Personas que no sufren celiaquía no necesitan restringirse; más bien podrían perder nutrientes valiosos del trigo, la avena, la cebada y otros granos básicos

Por: Irene Rodríguez 2 mayo
Cada vez hay más opciones de productos libres de gluten.
Cada vez hay más opciones de productos libres de gluten.

En los últimos años, el número de personas con celiaquía o enfermedad celíaca ha venido en aumento. Este es un trastorno hereditario poco común que hace a las personas intolerantes al gluten, una microproteína presente en todos los alimentos que contienen trigo, avena, cebada y centeno.

Para quienes tienen este mal, el gluten literalmente es veneno. De tal modo que, si ingieren algún alimento o hasta medicinas que lo contengan, su intestino delgado se inflamará en exceso e irá perdiendo parte de sus vellosidades.

Además, en el corto plazo, ingerir alimentos con gluten les provoca malestar estomacal y diarreas. En el largo plazo, pueden sufrir pérdida de peso, huesos frágiles o caída del cabello y, eventualmente, verían afectado el corazón.

A pesar de la severidad de la celiaquía y del aumento de casos, también es cierto que las dietas bajas en gluten o sin este (gluten free) se han puesto de moda. Incluso, hay personas no celíacas que se autodiagnostican con esta enfermedad y deciden privarse de estos alimentos sin necesidad alguna, solo porque piensan que es más sano o que podrían disminuir el riesgo de afecciones del corazón y del sistema digestivo.

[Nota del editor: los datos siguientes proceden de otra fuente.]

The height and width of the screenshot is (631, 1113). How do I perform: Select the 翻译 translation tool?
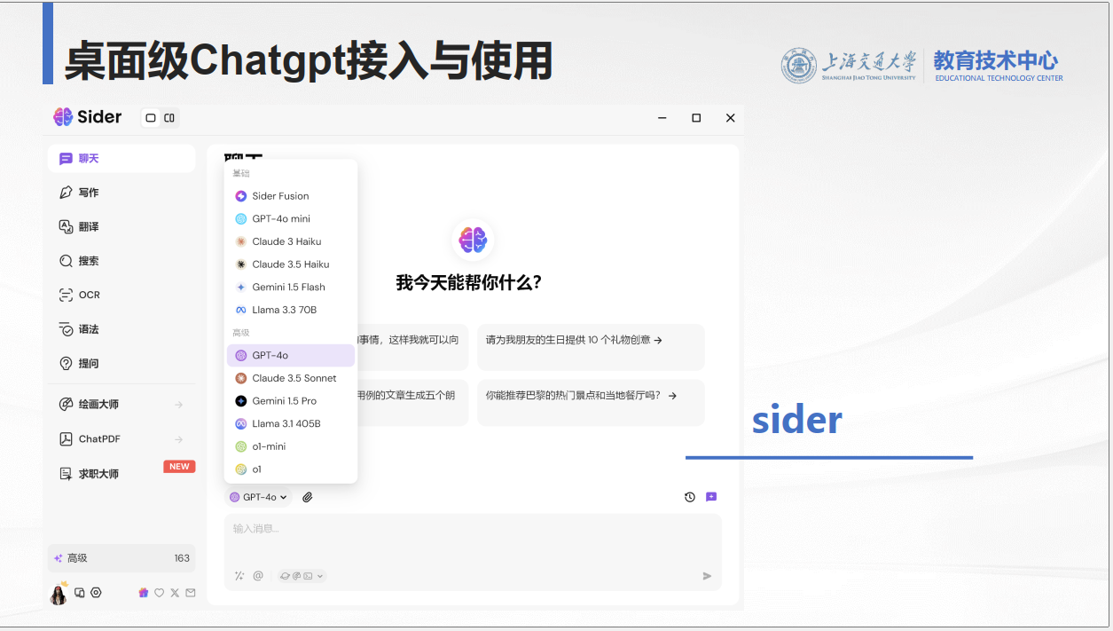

Un grupo de científicos de la Escuela de Medicina de la Universidad de Harvard y del Hospital General de Massachusetts (ambos en EE. UU.) se dieron a la tarea de poner a prueba estas prácticas y concepciones de la gente.

Ellos analizaron los datos de 64.714 mujeres y 45.303 hombres que no tenían historial de enfermedad cardíaca. Asimismo, ninguno de los participantes padecía o desarrolló enfermedad celíaca durante ese tiempo.

Ellos completaron una encuesta detallada sobre su alimentación en 1986 y la actualizaban cada cuatro años hasta terminar en el 2010.

Los resultados de estos 24 años de análisis, publicados este martes en la revista British Medical Journal (BJM), indicaron que no hubo relación entre una dieta libre de gluten y menor riesgo de enfermedades cardíacas o digestivas.

Los investigadores señalaron que incluso, las personas no celíacas que abandonan el gluten, podrían estarse perdiendo de nutrientes valiosos del trigo, la avena, la cebada y otros granos básicos.

"No recomendamos el promocionar una dieta libre de gluten con el propósito de proteger al corazón o al sistema digestivo de enfermedades", comentó, en un comunicado, Andrew Chan, coordinador del estudio.

Investigaciones previas

Anteriormente, diferentes profesionales de la salud ya habían advertido del peligro de dietas generalizadas sin gluten. Alessio Fasano, director del Centro de Investigación de Enfermedad Celíaca de Estados Unidos, opinó el año pasado que el consumir productos libres de esta microproteína puede perjudicar la salud en el largo plazo.

"Si usted empieza una dieta sin gluten, pero abusa de otros sustitutos como cerveza, pasta o galletas sin gluten, lo que hará será subir de peso. Una galleta común tiene 70 calorías. La misma galleta, sin gluten, puede tener hasta 210 calorías. Además, muchos sustituyen el gluten con algo que haga que esa galleta sea comestible y terminan cargándola con grasas y azúcares. Sin embargo, un gramo de proteína contiene cuatro calorías y un gramo de grasa, nueve", analizó Fasano a la BBC.

¿Qué hacer entonces? Aunque el estudio publicado este martes indica que se trata de resultados que aún deben replicarse en otras investigaciones, los especialistas aconsejan dos cosas: que sea un gastroenterólogo quien diagnostique la celiaquía y que si la persona no la padece, entonces que consuma las versiones normales de los productos y no las gluten free.